(Dataset extract begins)
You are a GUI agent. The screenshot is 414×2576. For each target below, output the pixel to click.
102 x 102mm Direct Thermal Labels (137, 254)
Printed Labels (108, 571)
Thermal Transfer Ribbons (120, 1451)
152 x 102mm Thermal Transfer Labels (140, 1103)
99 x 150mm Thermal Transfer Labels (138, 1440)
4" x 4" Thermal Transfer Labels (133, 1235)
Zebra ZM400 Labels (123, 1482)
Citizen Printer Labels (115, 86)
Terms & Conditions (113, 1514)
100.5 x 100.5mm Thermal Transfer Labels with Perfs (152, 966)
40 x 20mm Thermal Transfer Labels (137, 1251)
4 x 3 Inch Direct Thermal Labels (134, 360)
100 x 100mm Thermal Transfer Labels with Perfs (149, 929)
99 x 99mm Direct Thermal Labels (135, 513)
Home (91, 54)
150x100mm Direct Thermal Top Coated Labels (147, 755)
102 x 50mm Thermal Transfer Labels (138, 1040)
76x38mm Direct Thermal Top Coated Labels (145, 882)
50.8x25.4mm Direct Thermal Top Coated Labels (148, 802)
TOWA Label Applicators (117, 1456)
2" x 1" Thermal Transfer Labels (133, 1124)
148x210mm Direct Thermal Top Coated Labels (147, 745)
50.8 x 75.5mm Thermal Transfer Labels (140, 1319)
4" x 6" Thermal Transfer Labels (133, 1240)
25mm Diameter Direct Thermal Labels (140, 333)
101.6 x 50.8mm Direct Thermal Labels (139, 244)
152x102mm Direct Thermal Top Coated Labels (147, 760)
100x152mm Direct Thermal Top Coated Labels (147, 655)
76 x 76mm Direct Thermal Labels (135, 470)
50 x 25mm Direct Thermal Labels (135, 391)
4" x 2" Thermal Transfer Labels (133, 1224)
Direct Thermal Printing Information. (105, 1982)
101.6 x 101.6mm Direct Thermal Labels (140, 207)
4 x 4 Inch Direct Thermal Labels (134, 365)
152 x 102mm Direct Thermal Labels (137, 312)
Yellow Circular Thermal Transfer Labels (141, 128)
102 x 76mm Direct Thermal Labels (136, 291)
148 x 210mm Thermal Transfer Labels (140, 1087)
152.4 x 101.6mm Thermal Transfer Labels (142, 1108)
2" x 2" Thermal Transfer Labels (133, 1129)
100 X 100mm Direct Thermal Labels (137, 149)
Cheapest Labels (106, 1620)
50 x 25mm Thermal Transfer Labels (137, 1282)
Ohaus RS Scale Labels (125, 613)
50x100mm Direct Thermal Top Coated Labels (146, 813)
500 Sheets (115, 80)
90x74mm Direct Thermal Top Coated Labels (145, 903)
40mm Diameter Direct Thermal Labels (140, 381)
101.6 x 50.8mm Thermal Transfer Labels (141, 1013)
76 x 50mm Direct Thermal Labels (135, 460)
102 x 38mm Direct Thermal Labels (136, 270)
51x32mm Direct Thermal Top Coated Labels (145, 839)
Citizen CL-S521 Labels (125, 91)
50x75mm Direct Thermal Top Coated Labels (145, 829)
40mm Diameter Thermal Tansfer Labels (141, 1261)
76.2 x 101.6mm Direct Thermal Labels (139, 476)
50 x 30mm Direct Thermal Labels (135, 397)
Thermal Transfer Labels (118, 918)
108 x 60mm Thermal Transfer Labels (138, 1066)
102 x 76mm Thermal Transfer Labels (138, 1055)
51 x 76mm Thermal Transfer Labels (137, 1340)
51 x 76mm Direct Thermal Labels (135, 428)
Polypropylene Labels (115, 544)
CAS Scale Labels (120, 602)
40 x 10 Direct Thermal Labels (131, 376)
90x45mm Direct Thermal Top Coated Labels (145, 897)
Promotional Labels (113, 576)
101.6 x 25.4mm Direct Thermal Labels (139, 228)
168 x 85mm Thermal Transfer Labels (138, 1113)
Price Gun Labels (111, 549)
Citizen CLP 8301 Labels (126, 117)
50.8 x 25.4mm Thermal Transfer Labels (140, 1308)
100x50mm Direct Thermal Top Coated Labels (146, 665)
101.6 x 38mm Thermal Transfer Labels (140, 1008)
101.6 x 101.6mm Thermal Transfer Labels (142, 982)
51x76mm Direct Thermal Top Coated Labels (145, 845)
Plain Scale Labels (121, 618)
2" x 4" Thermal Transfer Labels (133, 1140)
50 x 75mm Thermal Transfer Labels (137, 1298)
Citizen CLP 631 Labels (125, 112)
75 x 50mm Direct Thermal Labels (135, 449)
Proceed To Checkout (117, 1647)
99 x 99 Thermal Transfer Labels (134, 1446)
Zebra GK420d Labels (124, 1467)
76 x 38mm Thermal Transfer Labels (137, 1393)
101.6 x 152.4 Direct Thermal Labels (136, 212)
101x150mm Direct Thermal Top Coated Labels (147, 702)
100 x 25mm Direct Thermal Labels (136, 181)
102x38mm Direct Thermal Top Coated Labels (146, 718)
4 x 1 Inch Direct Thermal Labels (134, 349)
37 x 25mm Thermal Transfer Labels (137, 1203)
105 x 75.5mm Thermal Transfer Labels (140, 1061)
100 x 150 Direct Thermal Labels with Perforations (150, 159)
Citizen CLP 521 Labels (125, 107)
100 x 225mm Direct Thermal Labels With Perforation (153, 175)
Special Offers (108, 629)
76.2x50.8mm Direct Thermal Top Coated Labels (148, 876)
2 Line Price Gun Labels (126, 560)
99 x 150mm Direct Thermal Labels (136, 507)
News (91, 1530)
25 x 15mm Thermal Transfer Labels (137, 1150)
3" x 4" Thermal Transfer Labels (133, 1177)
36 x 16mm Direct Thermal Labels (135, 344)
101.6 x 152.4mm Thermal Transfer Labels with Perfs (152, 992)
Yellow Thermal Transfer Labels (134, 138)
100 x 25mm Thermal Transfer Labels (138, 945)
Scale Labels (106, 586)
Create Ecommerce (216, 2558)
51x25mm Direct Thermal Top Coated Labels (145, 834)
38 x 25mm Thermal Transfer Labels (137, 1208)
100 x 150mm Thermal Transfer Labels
(Dataset extract ends)
> [The task]:
Begin with the line above that has "40mm Diameter Thermal" and continue through the line that has "40 x 10 Direct Thermal Labels (131, 376)", setting each one down exactly. Stop there.

> [Final answer]:
40mm Diameter Thermal Tansfer Labels (141, 1261)
76.2 x 101.6mm Direct Thermal Labels (139, 476)
50 x 30mm Direct Thermal Labels (135, 397)
Thermal Transfer Labels (118, 918)
108 x 60mm Thermal Transfer Labels (138, 1066)
102 x 76mm Thermal Transfer Labels (138, 1055)
51 x 76mm Thermal Transfer Labels (137, 1340)
51 x 76mm Direct Thermal Labels (135, 428)
Polypropylene Labels (115, 544)
CAS Scale Labels (120, 602)
40 x 10 Direct Thermal Labels (131, 376)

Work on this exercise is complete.